Request 1:
According to the text on feminism, on what date was the annual lecture held?
Request 2:
In the records, rewrite the lines beginning with the line containing "The width and" and continuing through the line containing "pyautogui.click(x=366, y=424)", swapping "screenshot" for "image" and leaving all else unchanged. Omit the pictures from your answer.

Text to read:
"""
What Is The Proper Way To Be A Feminist?

This is an insight written by Meredith Friedland on the recent Bahá’í Chair for the World Peace Annual Lecture ‘Breaking the Spell of the Welfare State?’: Public Culture in Neoliberalism’s Gender Regime held on September 30, 2021. 

Professor Angela McRobbie in her talk ‘Breaking the Spell of the Welfare State? ‘: Public Culture in Neoliberalism’s Gender Regime” discusses the changes to feminism over time and how women have reacted to the expectations put on them by societal norms as well as the feminist movement.

Women have constantly had to work to prove themselves to society, that they are as capable as men. Professor McRobbie talked about molding yourself to heterosexual desire and fitting into the societal role of a woman. Women were seen as failures if they didn’t have a husband or a family, seen as unwanted by a man and therefore unwanted by society.  To combat this narrative women tried to prove themselves as capable outside of the home, pushing for degrees and jobs. Women had to show they were smart, and strong, and capable, outside of a household role.
"""
Data for this exercise:
"""
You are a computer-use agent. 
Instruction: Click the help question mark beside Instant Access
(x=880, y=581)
"""
"""
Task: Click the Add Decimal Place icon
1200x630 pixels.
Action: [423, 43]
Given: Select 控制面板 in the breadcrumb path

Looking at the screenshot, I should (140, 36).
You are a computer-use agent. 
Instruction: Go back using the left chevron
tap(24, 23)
"""
"""
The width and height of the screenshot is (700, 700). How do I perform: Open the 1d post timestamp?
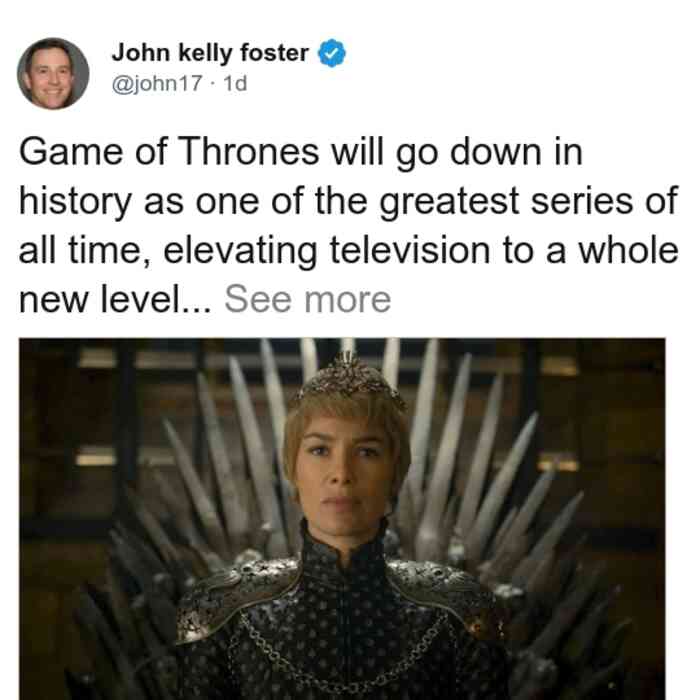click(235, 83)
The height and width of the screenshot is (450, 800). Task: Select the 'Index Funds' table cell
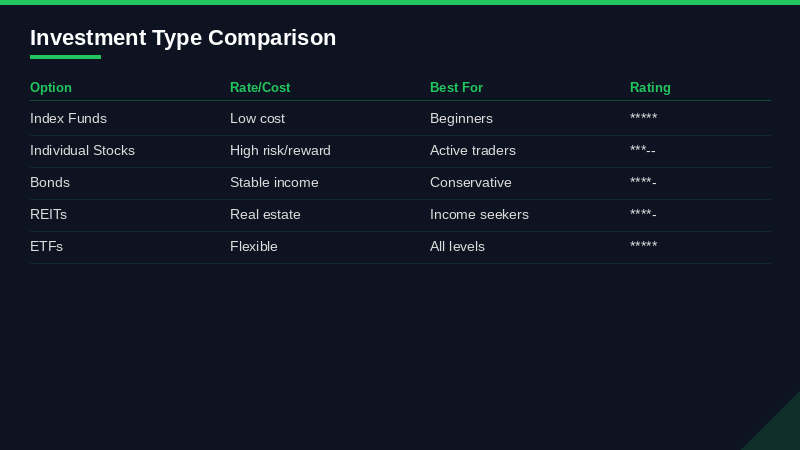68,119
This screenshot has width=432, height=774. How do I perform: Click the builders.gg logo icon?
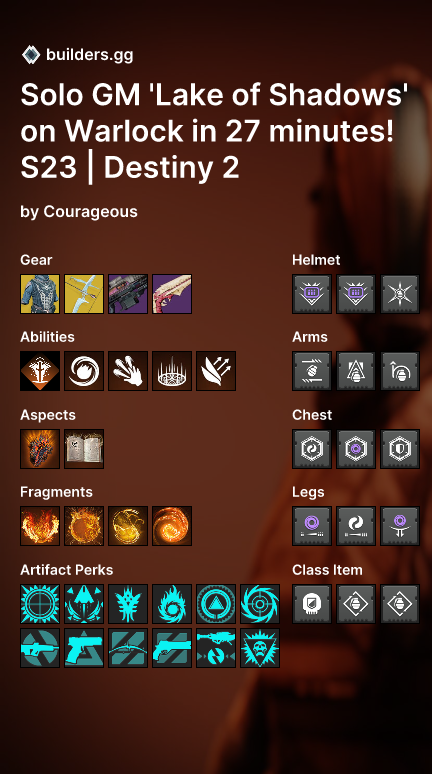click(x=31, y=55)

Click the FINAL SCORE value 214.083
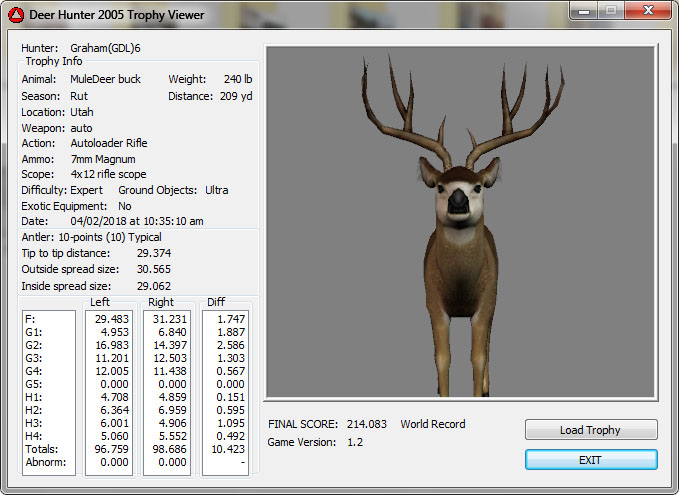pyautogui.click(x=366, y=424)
"""
Exercise solution 1:
September 30, 2021.

Exercise solution 2:
The width and height of the image is (700, 700). How do I perform: Open the 1d post timestamp?
click(235, 83)
The height and width of the image is (450, 800). Task: Select the 'Index Funds' table cell
68,119
This image has width=432, height=774. How do I perform: Click the builders.gg logo icon?
click(x=31, y=55)

Click the FINAL SCORE value 214.083
pyautogui.click(x=366, y=424)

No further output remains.